- **What to do**: In the records below, find the line containing "Click the Read" and the line containing "Select the etc"; please repeat exactly the lines from one to the other, both included, and nothing more.

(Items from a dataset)
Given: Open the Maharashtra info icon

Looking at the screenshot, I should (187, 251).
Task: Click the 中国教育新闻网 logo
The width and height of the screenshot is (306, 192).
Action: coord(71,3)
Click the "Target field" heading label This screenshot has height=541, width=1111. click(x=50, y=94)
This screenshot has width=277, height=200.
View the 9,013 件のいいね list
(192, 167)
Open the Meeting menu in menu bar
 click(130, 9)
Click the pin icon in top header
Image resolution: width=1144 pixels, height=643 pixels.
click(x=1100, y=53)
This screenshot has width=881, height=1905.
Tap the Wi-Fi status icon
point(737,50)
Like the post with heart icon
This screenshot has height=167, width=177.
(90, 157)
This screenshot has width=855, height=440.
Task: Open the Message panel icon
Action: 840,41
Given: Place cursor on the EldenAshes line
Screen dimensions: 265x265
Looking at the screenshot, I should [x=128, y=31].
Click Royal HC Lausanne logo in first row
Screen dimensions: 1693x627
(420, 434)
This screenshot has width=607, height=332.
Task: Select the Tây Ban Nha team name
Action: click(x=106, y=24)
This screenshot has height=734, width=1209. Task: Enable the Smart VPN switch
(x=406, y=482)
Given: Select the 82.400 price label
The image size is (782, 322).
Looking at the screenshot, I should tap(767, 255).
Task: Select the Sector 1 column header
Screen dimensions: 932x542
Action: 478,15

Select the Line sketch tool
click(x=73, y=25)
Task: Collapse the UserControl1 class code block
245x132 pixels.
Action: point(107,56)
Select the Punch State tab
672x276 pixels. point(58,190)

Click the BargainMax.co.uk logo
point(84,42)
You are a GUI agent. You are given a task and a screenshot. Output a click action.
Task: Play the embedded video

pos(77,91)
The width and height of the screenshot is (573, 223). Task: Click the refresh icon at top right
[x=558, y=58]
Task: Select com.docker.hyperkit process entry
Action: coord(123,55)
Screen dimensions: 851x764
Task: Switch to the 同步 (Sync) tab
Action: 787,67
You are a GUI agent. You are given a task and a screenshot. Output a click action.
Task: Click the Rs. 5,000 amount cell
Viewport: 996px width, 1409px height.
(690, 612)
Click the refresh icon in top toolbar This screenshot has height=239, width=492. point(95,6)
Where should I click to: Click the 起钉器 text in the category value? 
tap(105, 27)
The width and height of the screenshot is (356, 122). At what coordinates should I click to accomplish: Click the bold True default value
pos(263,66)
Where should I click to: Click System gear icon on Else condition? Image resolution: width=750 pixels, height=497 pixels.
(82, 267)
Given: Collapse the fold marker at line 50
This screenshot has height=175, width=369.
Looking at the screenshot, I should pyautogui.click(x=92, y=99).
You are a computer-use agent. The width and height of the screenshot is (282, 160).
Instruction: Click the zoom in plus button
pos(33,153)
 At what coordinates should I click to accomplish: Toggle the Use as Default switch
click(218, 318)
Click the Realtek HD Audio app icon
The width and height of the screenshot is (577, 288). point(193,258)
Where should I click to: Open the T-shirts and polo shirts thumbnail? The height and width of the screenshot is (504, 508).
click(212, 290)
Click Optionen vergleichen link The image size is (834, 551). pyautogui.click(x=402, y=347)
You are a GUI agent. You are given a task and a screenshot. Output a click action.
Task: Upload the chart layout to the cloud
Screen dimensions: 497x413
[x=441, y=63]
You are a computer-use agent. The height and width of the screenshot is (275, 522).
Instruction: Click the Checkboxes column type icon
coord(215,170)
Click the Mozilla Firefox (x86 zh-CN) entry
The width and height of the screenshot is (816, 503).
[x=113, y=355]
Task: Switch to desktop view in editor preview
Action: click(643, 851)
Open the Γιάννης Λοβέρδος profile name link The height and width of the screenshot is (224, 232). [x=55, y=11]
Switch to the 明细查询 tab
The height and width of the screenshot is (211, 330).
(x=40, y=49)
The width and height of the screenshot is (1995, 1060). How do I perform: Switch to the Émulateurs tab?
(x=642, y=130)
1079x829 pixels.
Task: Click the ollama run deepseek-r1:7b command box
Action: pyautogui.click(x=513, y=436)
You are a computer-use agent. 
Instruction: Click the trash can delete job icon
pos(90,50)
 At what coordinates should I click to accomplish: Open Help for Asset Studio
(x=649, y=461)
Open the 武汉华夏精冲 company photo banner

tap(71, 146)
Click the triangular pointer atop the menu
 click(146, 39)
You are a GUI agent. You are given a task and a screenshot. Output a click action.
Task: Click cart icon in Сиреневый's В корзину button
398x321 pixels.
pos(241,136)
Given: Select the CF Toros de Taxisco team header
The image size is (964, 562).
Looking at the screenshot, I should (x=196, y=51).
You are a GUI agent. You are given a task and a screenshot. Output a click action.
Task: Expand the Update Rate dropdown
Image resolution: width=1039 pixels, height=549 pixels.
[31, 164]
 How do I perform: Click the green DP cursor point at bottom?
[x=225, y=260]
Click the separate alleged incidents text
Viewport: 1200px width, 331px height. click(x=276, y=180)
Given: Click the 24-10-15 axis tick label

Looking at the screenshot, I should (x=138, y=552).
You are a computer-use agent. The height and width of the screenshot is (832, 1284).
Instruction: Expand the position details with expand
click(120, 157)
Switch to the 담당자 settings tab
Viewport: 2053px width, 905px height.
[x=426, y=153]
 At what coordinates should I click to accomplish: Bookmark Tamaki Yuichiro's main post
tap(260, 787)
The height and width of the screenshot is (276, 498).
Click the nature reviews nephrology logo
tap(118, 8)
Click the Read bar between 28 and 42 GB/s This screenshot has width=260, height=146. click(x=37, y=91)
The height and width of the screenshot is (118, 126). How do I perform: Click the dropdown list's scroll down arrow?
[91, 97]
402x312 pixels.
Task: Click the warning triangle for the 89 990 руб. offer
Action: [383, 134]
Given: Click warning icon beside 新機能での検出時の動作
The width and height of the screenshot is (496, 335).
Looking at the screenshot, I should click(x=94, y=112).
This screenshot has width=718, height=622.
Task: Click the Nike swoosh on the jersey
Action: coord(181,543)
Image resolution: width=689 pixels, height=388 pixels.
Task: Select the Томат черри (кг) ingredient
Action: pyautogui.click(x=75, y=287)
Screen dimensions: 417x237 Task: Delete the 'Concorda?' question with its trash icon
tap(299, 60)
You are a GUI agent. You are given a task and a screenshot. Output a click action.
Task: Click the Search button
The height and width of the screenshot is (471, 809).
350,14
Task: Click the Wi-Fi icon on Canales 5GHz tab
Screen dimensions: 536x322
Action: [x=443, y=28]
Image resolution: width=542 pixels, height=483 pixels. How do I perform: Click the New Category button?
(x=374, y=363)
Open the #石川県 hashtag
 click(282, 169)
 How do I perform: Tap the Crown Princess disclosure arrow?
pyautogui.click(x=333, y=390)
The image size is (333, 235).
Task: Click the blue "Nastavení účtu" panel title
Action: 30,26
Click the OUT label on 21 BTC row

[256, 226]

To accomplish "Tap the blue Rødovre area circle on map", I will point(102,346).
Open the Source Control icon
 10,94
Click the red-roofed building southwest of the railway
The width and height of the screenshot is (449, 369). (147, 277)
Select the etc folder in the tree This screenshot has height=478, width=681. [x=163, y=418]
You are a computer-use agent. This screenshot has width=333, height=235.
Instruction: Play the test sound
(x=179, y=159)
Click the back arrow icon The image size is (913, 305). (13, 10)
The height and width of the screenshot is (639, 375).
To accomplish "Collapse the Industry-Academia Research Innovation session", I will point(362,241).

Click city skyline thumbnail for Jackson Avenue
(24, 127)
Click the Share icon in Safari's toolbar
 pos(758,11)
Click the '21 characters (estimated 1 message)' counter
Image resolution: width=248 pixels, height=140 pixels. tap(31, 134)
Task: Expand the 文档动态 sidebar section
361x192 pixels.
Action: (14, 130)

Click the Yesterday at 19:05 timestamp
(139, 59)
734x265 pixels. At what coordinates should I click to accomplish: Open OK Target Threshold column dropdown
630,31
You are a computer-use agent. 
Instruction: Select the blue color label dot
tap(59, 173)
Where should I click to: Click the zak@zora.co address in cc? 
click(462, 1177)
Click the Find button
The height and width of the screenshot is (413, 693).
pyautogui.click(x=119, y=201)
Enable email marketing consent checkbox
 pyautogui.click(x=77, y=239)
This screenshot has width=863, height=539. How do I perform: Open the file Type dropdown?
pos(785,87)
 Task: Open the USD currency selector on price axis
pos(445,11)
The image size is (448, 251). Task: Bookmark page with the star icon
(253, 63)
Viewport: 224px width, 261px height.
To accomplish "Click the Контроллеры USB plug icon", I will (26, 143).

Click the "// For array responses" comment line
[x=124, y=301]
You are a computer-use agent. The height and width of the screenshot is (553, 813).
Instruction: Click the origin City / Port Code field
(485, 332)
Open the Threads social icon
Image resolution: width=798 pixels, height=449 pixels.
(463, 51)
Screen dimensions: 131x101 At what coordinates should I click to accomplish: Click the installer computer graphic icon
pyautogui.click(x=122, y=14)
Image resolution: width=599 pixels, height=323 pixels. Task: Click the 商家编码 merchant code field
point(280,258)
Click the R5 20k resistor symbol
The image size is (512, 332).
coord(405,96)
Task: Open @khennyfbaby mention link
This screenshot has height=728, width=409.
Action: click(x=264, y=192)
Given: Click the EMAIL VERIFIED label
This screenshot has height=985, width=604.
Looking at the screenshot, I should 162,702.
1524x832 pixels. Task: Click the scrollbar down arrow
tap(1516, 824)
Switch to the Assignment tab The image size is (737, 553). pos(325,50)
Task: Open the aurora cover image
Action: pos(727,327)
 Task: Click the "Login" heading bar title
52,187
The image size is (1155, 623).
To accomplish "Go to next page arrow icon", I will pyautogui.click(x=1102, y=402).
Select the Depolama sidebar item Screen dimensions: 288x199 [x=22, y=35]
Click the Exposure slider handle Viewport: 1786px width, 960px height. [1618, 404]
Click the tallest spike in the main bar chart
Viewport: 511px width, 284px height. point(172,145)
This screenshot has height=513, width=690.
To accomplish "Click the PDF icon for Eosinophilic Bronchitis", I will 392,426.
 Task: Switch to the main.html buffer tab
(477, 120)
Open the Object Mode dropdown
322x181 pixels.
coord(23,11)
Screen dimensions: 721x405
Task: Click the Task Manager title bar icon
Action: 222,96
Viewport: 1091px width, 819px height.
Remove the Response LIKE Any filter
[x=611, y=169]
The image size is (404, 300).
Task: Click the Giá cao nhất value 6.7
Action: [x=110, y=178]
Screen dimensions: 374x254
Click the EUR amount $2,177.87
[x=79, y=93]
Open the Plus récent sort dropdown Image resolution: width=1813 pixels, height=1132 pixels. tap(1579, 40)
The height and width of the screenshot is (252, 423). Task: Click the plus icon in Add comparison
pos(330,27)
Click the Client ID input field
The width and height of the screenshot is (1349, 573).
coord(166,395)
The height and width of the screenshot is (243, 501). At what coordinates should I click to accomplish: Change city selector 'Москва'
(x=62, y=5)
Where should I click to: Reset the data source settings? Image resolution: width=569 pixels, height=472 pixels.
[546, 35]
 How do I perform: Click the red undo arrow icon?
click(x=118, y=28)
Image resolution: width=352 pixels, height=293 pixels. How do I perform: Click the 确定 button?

- **Answer space**:
Click the Read bar between 28 and 42 GB/s This screenshot has width=260, height=146. click(x=37, y=91)
The height and width of the screenshot is (118, 126). How do I perform: Click the dropdown list's scroll down arrow?
[91, 97]
402x312 pixels.
Task: Click the warning triangle for the 89 990 руб. offer
Action: [383, 134]
Given: Click warning icon beside 新機能での検出時の動作
The width and height of the screenshot is (496, 335).
Looking at the screenshot, I should click(x=94, y=112).
This screenshot has width=718, height=622.
Task: Click the Nike swoosh on the jersey
Action: coord(181,543)
Image resolution: width=689 pixels, height=388 pixels.
Task: Select the Томат черри (кг) ingredient
Action: pyautogui.click(x=75, y=287)
Screen dimensions: 417x237 Task: Delete the 'Concorda?' question with its trash icon
tap(299, 60)
You are a GUI agent. You are given a task and a screenshot. Output a click action.
Task: Click the Search button
The height and width of the screenshot is (471, 809).
350,14
Task: Click the Wi-Fi icon on Canales 5GHz tab
Screen dimensions: 536x322
Action: [x=443, y=28]
Image resolution: width=542 pixels, height=483 pixels. How do I perform: Click the New Category button?
(x=374, y=363)
Open the #石川県 hashtag
 click(282, 169)
 How do I perform: Tap the Crown Princess disclosure arrow?
pyautogui.click(x=333, y=390)
The image size is (333, 235).
Task: Click the blue "Nastavení účtu" panel title
Action: 30,26
Click the OUT label on 21 BTC row

[256, 226]

To accomplish "Tap the blue Rødovre area circle on map", I will point(102,346).
Open the Source Control icon
 10,94
Click the red-roofed building southwest of the railway
The width and height of the screenshot is (449, 369). (147, 277)
Select the etc folder in the tree This screenshot has height=478, width=681. [x=163, y=418]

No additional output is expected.